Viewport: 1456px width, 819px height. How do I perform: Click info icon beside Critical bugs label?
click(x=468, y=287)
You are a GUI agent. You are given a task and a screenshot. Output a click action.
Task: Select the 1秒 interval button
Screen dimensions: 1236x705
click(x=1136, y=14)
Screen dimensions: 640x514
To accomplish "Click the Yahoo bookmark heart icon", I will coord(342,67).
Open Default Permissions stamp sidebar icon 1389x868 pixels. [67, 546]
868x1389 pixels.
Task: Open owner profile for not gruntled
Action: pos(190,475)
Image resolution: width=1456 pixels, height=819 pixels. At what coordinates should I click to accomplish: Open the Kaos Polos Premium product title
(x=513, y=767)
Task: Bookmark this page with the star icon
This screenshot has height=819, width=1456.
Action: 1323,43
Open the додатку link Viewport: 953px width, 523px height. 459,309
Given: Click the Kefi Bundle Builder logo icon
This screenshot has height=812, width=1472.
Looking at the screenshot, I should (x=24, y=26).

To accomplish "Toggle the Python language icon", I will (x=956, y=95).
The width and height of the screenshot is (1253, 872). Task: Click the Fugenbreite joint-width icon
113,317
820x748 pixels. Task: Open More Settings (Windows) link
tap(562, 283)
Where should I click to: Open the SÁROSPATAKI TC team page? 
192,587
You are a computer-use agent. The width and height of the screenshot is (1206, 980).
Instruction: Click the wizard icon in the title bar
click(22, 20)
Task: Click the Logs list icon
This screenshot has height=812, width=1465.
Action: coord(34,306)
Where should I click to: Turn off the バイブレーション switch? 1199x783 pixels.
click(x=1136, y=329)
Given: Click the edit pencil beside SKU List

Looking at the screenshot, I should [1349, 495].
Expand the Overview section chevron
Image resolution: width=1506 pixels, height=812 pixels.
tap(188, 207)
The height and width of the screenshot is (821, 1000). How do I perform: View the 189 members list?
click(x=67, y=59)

+ + + + +

● TASK TO COMPLETE:
Rewrite the data from the line containing "Given: Click the edit pencil beside SKU List" through the end as a numbered list, one line per item, leaving out any blank lines.

● THE RESPONSE:
1. Given: Click the edit pencil beside SKU List
2. Looking at the screenshot, I should [1349, 495].
3. Expand the Overview section chevron
4. Image resolution: width=1506 pixels, height=812 pixels.
5. tap(188, 207)
6. The height and width of the screenshot is (821, 1000). How do I perform: View the 189 members list?
7. click(x=67, y=59)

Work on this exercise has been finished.